### Work instruction
Translate this sentence from the abstract into Spanish: "After decades of neglect, the AMR has now gained international notice."

Segment Start: Given passage

Abstract

Medical textile is a booming area within the textile sector that has significantly increased research focus over the past 10 years. It is rapidly becoming a vital part of the textile business. Antimicrobial resistance (AMR) or multidrug resistance (MDR) has emerged as a major health concern and a big challenge issue throughout the world in recent years. After decades of neglect, the AMR has now gained international notice. Antibiotic-resistant strains have posed a danger to science and medicine’s achievements since they render traditional antimicrobial therapies ineffective. Various fiber and textile fabrication methods may be utilized to develop and create fibrous components, needed for targeted and controlled medication delivery systems, therefore contributing to the fighting strategies against AMR. Antimicrobial agents of several types, such as quaternary ammonium compounds (QACs), polybiguanides, triclosan, metals, and their oxides, natural dyes, natural polymers, herbal extracts, and essential oils, have been utilized and administered with textile fibers. Because of technological breakthroughs, particularly but not primarily in nanotechnology, the specialized healthcare textile sector is undergoing tremendous evolution and extension, especially in fields such as wound and tissue repair, personal protective clothing or equipment (PPE), sterile gauze, surgical hosiery, and implantable textiles (e.g., vascular grafts, surgical suture, reabsorbable polymers). Additionally, to be a vital force against microbes, every antimicrobial therapy applied to the textile must be nontoxic both for human health and the ecosystem. The book chapters introduce antimicrobial textiles, antimicrobial nanofibers, and metal-integrated nanoparticles-based fabrics as solutions to the AMR and MDR problems.

Segment End: Given passage
Segment Start: Information

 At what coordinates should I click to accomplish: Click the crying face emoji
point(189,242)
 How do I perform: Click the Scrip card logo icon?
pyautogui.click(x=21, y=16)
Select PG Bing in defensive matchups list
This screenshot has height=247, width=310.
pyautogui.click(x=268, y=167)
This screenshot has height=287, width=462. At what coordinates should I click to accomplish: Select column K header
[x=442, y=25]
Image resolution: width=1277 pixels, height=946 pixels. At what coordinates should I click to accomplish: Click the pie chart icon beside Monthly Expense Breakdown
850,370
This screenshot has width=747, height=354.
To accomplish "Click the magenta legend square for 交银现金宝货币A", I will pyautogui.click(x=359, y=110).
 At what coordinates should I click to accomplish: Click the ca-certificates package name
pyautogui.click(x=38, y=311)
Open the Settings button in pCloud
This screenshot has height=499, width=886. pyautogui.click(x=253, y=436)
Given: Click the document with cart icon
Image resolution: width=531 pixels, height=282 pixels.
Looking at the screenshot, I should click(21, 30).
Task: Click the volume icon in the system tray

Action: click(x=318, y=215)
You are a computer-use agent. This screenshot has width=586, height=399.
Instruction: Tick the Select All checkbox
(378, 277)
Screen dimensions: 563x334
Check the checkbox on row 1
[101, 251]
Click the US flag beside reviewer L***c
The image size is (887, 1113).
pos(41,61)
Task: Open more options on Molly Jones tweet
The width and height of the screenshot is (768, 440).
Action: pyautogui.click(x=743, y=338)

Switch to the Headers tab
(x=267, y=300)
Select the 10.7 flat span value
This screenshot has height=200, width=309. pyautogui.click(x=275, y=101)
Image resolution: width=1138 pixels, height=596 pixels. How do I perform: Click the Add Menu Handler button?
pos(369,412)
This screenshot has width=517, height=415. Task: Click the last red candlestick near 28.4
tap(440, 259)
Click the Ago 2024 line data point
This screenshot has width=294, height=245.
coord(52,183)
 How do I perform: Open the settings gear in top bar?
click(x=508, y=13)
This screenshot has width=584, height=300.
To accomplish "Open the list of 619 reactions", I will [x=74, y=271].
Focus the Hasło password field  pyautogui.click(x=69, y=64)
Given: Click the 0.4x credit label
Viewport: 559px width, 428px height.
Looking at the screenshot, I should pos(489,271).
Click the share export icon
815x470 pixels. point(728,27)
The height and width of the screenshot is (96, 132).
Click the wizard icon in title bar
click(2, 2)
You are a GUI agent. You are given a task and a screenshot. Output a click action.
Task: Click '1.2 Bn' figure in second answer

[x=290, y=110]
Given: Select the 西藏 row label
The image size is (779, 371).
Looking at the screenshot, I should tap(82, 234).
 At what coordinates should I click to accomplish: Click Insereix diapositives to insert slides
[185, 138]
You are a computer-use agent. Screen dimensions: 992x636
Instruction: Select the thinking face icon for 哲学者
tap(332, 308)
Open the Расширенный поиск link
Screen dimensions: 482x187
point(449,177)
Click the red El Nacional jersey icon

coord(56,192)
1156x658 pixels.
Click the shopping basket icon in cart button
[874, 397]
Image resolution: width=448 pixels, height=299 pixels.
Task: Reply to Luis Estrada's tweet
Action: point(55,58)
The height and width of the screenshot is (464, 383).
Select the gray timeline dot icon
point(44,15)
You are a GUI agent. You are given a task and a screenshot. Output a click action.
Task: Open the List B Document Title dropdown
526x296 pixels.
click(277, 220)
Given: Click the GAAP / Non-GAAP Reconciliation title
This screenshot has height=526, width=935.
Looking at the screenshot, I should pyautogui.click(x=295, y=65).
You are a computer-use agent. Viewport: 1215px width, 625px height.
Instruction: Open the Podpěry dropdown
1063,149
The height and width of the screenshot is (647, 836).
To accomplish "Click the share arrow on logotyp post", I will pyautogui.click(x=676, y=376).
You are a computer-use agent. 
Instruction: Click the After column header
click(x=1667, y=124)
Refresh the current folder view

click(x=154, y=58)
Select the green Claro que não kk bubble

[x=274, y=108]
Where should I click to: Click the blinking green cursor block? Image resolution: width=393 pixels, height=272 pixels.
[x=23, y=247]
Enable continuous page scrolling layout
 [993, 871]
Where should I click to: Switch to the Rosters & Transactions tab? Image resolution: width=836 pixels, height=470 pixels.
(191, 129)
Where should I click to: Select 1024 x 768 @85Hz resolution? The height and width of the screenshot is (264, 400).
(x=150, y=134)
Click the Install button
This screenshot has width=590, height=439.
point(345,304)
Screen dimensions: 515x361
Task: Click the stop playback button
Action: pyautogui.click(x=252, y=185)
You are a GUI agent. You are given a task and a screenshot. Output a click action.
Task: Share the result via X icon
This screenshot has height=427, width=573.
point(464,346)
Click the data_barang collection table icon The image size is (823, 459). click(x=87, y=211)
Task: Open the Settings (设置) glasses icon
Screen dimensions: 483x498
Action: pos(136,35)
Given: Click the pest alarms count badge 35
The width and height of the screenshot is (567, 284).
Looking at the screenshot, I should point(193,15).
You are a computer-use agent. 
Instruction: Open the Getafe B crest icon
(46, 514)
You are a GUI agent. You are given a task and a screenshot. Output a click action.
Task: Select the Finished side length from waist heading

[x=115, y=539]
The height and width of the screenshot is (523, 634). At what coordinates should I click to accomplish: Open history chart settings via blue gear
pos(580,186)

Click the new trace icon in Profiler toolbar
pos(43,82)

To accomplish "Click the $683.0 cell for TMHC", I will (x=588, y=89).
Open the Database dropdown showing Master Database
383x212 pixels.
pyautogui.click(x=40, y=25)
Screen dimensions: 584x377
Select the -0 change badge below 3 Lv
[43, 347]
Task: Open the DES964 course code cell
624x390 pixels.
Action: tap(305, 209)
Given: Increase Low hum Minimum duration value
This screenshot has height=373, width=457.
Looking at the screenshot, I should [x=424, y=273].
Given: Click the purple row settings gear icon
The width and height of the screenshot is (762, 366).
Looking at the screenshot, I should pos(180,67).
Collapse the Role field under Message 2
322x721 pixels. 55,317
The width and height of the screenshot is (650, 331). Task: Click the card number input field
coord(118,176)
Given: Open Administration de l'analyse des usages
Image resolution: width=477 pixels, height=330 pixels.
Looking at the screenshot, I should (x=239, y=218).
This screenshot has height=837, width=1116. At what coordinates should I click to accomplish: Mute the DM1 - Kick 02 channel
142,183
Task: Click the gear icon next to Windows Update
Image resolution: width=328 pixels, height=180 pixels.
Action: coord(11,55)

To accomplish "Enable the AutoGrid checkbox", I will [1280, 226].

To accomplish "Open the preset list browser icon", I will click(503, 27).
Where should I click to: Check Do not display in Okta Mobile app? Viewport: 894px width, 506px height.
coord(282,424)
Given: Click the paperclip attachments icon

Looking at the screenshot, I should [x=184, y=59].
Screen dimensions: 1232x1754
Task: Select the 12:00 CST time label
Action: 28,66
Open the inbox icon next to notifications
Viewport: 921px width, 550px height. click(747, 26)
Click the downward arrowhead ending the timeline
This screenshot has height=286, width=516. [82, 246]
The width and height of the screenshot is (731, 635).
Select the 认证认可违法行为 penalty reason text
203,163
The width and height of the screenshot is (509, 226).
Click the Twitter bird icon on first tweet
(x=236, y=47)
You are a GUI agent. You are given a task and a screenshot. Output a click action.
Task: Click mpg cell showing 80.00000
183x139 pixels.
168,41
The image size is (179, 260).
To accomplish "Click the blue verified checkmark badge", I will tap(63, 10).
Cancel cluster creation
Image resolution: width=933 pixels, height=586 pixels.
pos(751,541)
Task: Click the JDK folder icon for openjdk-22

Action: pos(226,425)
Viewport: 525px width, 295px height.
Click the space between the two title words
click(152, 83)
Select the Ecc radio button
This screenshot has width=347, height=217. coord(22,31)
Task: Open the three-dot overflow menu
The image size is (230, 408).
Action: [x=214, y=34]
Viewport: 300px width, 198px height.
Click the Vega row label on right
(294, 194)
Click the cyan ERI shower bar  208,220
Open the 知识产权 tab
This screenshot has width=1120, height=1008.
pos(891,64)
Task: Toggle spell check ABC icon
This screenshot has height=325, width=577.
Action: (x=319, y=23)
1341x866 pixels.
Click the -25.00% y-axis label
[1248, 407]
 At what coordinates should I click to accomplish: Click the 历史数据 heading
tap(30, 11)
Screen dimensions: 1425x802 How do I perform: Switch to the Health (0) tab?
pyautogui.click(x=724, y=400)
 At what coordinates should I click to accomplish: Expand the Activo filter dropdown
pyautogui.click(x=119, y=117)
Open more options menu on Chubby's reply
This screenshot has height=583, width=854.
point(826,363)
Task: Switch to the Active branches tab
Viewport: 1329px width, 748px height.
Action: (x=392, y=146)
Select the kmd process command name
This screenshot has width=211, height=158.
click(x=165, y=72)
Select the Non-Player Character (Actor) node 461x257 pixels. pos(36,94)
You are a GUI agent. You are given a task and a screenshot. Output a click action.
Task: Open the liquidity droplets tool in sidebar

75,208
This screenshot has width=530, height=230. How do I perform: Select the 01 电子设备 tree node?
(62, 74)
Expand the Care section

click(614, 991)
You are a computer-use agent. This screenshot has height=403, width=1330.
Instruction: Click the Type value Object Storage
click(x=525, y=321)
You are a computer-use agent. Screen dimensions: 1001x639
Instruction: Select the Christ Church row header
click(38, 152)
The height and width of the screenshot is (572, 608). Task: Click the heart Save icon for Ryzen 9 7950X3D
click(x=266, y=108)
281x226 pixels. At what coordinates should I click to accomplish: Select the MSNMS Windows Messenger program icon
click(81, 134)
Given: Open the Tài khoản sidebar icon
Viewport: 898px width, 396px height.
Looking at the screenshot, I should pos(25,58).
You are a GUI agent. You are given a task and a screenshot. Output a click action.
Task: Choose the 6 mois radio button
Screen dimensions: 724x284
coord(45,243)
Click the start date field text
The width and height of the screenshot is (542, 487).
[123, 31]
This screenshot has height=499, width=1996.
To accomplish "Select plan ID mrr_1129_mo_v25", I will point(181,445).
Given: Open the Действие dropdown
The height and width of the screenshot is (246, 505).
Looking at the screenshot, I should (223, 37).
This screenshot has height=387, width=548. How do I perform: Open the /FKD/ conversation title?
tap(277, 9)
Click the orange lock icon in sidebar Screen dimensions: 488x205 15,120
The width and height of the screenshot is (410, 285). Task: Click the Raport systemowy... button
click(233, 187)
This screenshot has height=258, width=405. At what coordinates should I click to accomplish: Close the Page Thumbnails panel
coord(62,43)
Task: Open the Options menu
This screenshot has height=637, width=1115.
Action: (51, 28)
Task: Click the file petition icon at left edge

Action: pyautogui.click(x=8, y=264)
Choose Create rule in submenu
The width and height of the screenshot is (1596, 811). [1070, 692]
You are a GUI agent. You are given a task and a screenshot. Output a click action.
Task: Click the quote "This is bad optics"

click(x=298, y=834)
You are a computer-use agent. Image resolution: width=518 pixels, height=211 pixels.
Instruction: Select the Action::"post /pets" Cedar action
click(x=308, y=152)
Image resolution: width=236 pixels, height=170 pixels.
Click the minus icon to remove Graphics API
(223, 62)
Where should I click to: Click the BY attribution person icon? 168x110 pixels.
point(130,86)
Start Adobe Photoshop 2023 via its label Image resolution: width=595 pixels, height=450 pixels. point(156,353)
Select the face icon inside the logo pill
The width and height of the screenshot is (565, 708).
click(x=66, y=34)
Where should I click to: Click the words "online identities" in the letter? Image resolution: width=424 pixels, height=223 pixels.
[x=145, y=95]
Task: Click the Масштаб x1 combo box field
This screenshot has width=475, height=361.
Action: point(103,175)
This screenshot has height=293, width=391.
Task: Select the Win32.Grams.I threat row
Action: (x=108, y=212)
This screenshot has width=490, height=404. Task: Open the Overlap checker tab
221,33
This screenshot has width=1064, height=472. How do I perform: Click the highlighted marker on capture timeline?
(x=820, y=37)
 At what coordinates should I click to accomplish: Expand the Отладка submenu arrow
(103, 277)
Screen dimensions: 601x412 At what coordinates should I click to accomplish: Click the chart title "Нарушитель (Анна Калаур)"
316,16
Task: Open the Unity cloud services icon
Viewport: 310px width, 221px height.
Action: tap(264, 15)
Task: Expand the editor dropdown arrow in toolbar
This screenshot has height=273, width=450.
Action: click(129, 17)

Segment End: Information

### Solution to this exercise
Tras décadas de olvido, la RAM ha captado ahora la atención internacional.